Apr 24 2011 by Mike Lockley, Sunday Mercury
ANOTHER week, another ‘guest speaker’ engagement.
This one went well. A WI member sidled up afterwards and said my talk was much more humorous than the previous speaker’s.
His subject was ‘embalming’.
He got £25. I got two bottles of wine. Suppose no-one wants a sozzled embalmer.
There was the odd heckler – there always is.
One old dear at the back shouted: “I can’t hear you.”
Someone at the front shouted back: “Can we swap places?”
But I’m now polished enough to ignore the barbed comments and plough on with my speech.
Last week I ploughed on for 90 minutes. At the end, the president gushed: “I thoroughly enjoyed that speech – even if it did mean missing my grandchildren growing up.”
I used to find the prospect of talking to a large crowd daunting. It is, apparently, the average person’s greatest fear. Number two is death.
That means most people at a funeral would rather be in the coffin than delivering the eulogy, which is amazing.
Now I’m almost blasé about these engagements and work to a strict format.

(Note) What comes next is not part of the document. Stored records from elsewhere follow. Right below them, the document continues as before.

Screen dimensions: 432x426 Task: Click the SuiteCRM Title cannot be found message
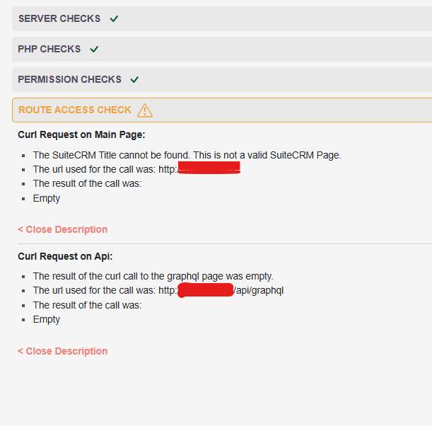187,154
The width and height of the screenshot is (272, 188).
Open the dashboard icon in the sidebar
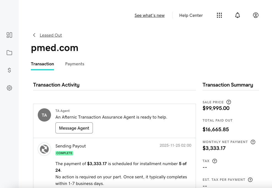pos(9,35)
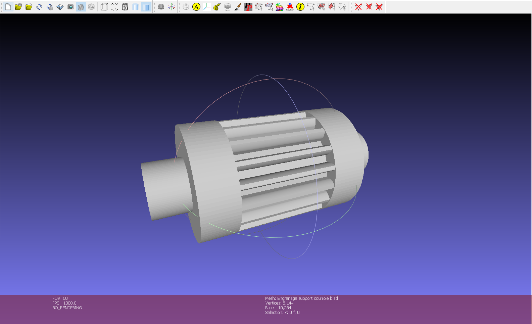The height and width of the screenshot is (324, 532).
Task: Turn on wireframe rendering
Action: [125, 7]
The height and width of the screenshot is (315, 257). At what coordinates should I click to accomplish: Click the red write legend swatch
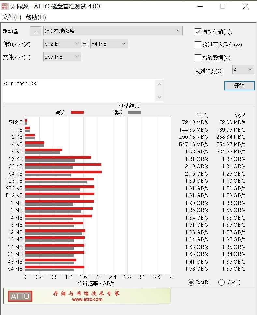(78, 112)

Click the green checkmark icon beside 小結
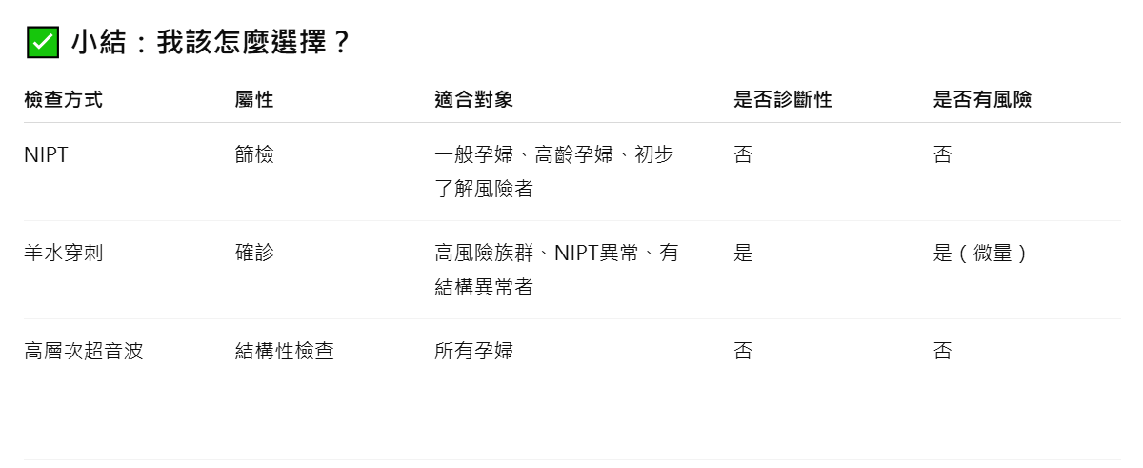42,43
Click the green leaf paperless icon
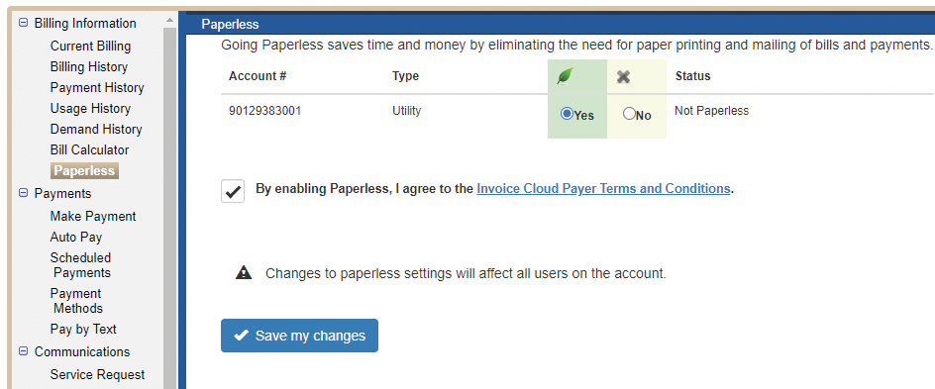The height and width of the screenshot is (389, 935). pos(565,76)
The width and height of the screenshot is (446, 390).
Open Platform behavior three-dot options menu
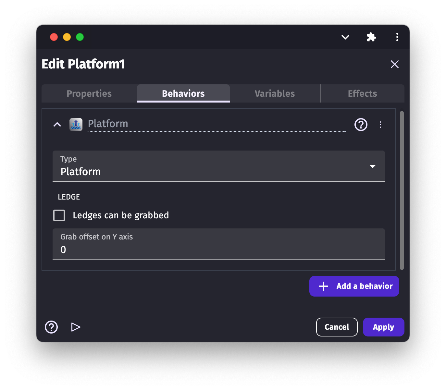pyautogui.click(x=380, y=125)
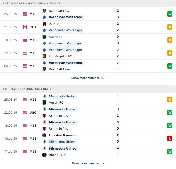Open Real Salt Lake from the 04.05.25 match
The image size is (176, 169).
click(59, 69)
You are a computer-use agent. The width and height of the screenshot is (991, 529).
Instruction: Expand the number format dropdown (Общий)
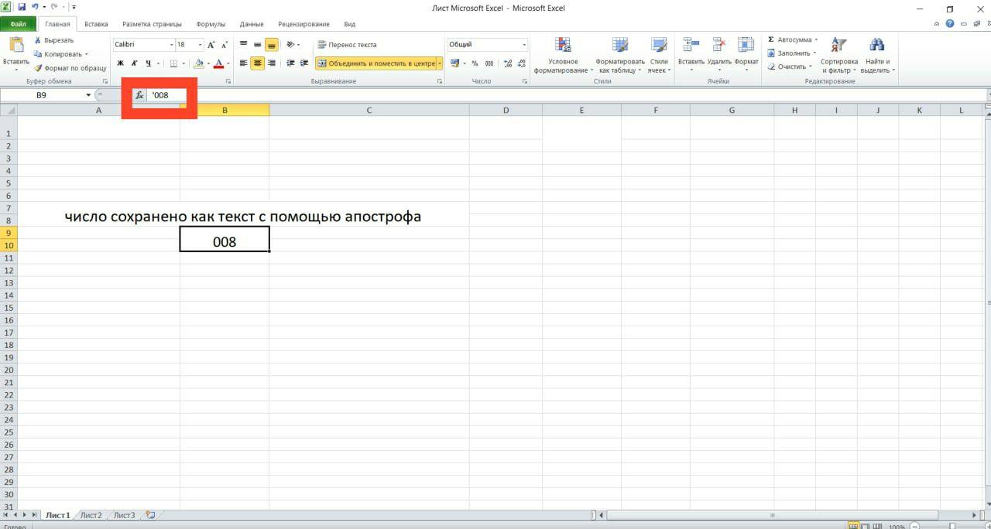[x=524, y=45]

Open with a joke, half-an-hour about me, bit about my job, another half-an-hour about me and, if I’ve run short, more about me.
I opened last week’s talk with a gem: “If all people who slept through after-dinner speeches were laid end-to-end, they’d be far more comfortable.”
The silence was broken by the sound of tumbleweed rolling across the village hall’s polished floor.
I was warned five minutes before taking the podium to steer clear of material that’s risqué and non-PC. I tried, but my big joke doesn’t work if the one-legged gay monk is referred to simply as ‘a person’.
My wife once gave me a tip for subduing the butterflies that fluttered in my stomach.
“Don’t look on it as addressing a hall full of people. Imagine you’re in your own living room talking to your own family.”
I did.
“Ladies and gentlemen,” I announced grandly, “are you sitting on the TV remote?”